┌─ Trecho selecionado
O tamanho do impacto do racismo nos casos de violência no Brasil fica evidente a partir do Atlas da Violência 2020, divulgado pelo Instituto de Pesquisa Econômica Aplicada (Ipea) e pelo Fórum Brasileiro de Segurança Pública (FBSP). O documento aponta que os casos de homicídio de pessoas negras aumentaram 11,5% em uma década. No mesmo período, a taxa entre pessoas não negras (brancos, amarelos e índios) foi na contramão desse cenário e apresentou queda de 12,9%. Ou seja, o racismo segue matando.

Hildete compartilha o que é preciso ser feito para mudar esse cenário de violência policial contra crianças e jovens negros: “A gente precisa que esse Estado, que chega nas comunidades com a mão armada, chegue com políticas públicas de esporte, de lazer, de educação, de cultura. Esses jovens têm muitos sonhos, muitos projetos. O Estado precisa escutar essa juventude e junto com ela construir políticas públicas que ajudem os jovens a viver com mais segurança. A gente quer uma juventude negra viva”.
└─
● Objetivo da tarefa
Escreva a continuação do texto sobre racismo e violência no Brasil, começando logo depois da última frase que aparece nele.
┌─ Dados extraídos
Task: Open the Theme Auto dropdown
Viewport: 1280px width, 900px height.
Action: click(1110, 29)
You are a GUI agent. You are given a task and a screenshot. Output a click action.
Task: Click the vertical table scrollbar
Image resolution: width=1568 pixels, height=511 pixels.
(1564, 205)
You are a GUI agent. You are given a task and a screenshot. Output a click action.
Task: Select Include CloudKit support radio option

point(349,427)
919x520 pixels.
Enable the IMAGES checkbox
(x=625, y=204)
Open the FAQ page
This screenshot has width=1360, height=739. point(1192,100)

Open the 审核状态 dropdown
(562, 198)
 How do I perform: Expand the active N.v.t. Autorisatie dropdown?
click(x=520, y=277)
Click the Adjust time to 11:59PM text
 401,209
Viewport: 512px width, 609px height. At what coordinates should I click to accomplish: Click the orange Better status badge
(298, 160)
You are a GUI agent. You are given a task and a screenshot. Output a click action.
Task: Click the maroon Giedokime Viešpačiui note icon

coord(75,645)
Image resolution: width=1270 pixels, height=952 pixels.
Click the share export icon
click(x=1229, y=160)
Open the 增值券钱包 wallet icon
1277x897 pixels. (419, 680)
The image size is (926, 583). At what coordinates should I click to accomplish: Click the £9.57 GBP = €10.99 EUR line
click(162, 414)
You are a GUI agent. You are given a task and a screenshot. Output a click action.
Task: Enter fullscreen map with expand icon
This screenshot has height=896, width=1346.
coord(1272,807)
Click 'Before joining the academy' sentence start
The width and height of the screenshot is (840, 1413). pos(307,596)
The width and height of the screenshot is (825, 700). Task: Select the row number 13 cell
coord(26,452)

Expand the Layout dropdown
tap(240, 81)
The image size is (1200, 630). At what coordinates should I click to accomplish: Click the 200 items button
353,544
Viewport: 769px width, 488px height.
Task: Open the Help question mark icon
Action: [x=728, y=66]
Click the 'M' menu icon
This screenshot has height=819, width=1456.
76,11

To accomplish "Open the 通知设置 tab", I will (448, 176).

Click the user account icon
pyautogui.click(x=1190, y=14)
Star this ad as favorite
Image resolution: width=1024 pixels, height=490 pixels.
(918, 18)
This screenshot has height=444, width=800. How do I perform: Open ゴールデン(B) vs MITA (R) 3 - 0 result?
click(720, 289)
└─
● Resultado do exercício
Rita de Cássia clama por menos violência nos bairros de Salvador, para que as crianças e jovens negros permaneçam vivos. “Como mãe, eu gostaria de falar para a sociedade, principalmente para os policiais que entram nos bairros que eles consideram como favela, para parar de matar nossos jovens, nossas crianças. Eles precisam ter mais empatia com o próximo, porque chegam lá violentamente, espancando, matando, não querem saber. Mesmo se fosse traficante, acho que deveria ir preso e não matar. Como eu tenho um neto, ele vai fazer 12 anos agora em abril, eu tenho muito medo até de levar ele para o bairro em que eu moro, porque tem muita violência policial. Mesmo sabendo que existe tráfico, eu queria que os policiais tivessem mais modos de chegar no bairro. Isso é muito triste”, reforça.